Thoughts from the EPS Windows Server Performance Team
Useful Microsoft Blogs
(Pre-Windows Server 2008)
Description: A hang is typically defined as a condition where a machine is non-responsive over the network and\or at the console. This usually manifests itself in not being able to log onto the console or a session, or a session becoming unresponsive to input or network traffic. This is not to be confused with a crash or bugcheck, which indicates a software or kernel fault. This document is specific to instances where a machine hangs or becomes unresponsive during normal use. This does not apply to these symptoms (they are covered elsewhere):
Server hang during boot
Server hang after CTRL-ALT-DEL
Server hang at Applying Computer Settings
Server hang at Shutdown
This document applies to:
Windows 2000 Service Pack 4 with Update Rollup Package 1. (Mainstream support ended
Windows Server 2003 RTM (Mainstream support ended 3/30/2007)
Windows Server 2003 Service Pack 1 (Mainstream support ended 4/14/2009)
Windows Server 2003 Service Pack 2 (Mainstream support ends 7/13/2010)
Scoping the Issue: Define the type of hang:
1. Is the console hung or is it an issue with network connectivity?
2. Does Ctrl-Alt-Delete bring up the Windows Security dialog?
3. Can you toggle Caps Lock or Num Lock? If you can’t it could be a hardware or driver problem.
4. Can you move the mouse?
5. Is there a KVM in use?
6. When did the issue start occurring? DDMMYYYY, HH:MM:SS
7. What changed?
8. How long has the server being in production?

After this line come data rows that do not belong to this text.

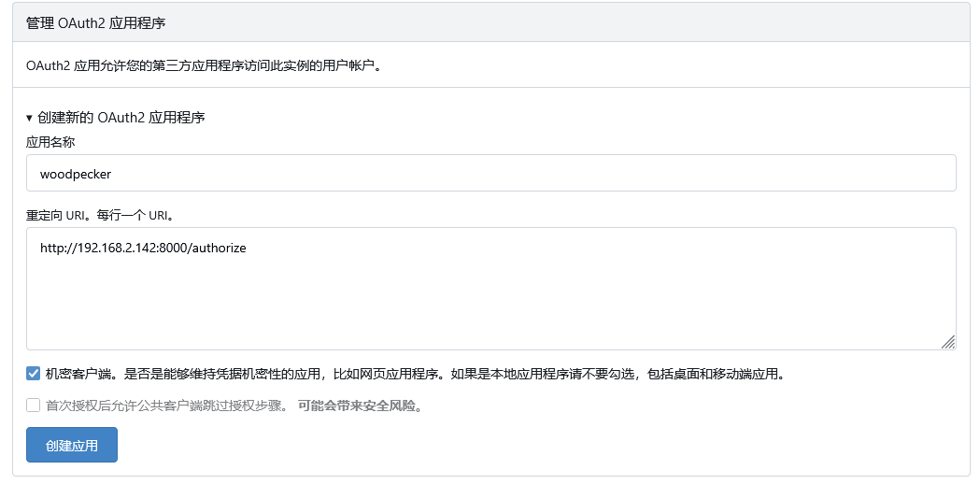The width and height of the screenshot is (980, 484).
Task: Click the OAuth2 应用允许 description paragraph
Action: point(204,66)
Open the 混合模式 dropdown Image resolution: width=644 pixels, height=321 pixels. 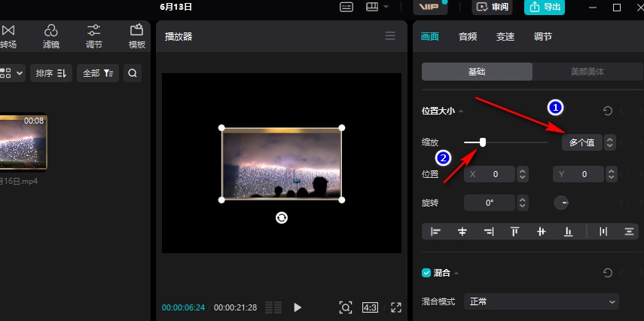(x=540, y=301)
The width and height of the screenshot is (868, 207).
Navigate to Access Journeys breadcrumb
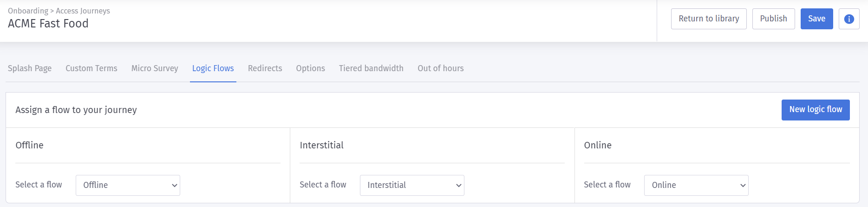[x=83, y=11]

9. How often does the issue occur?
10. Under what conditions does the issue occur?
11. What else is going on when the issue occurs?

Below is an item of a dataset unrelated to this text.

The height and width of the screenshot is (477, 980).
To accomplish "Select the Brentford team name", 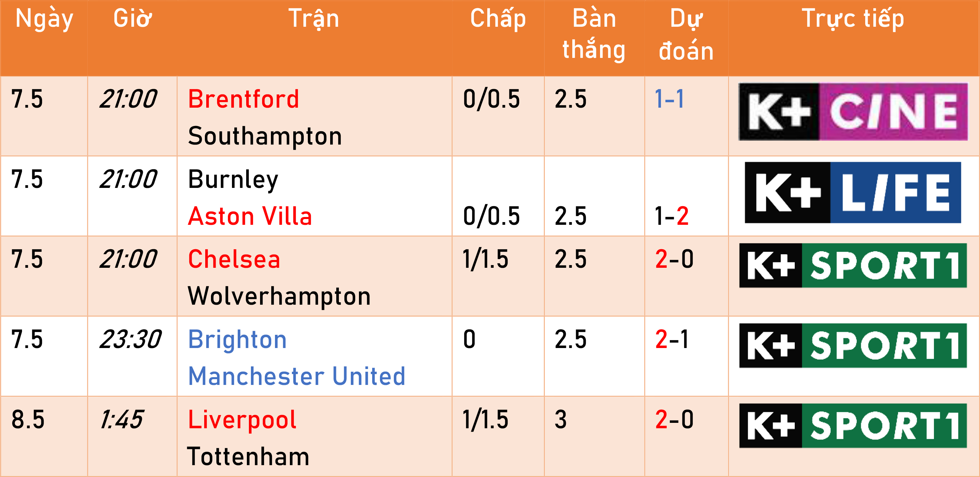I will click(243, 99).
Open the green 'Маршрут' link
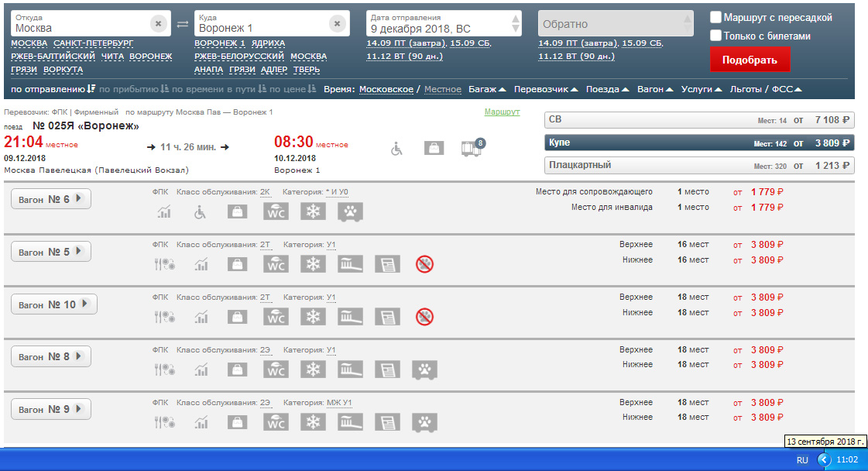The height and width of the screenshot is (471, 868). 502,112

12. Does it happen at a particular time of day (users logging in, scheduled tasks, backup etc).
13. Is there anything you can do to make the problem occur (repro steps)?
14. Can you ping by Ip address, Netbios or Fully Qualified Domain Name?
15. Can you open network shares? Can users connect to file shares on the hung machine? Are there any errors?
16. Are you able to logon at the physical console? If so, are there any errors?
17. Are you able to logon at via Remote Desktop (RDP client)? Are there any errors?
If this is a terminal server, are you observing this behavior from a session or at the console?
18. Are you able to open Computer Management remotely? Are there any errors?
19. What do you do to recover from the hang?
20. How long have you waited before rebooting the server?
21. What have you tried to do to fix the problem?
22. If it’s not completely hung and we can get to Task Manager, check resources:
CPU time - is there a specific process pegging the CPU?
If so and its third party, if we end it what happens?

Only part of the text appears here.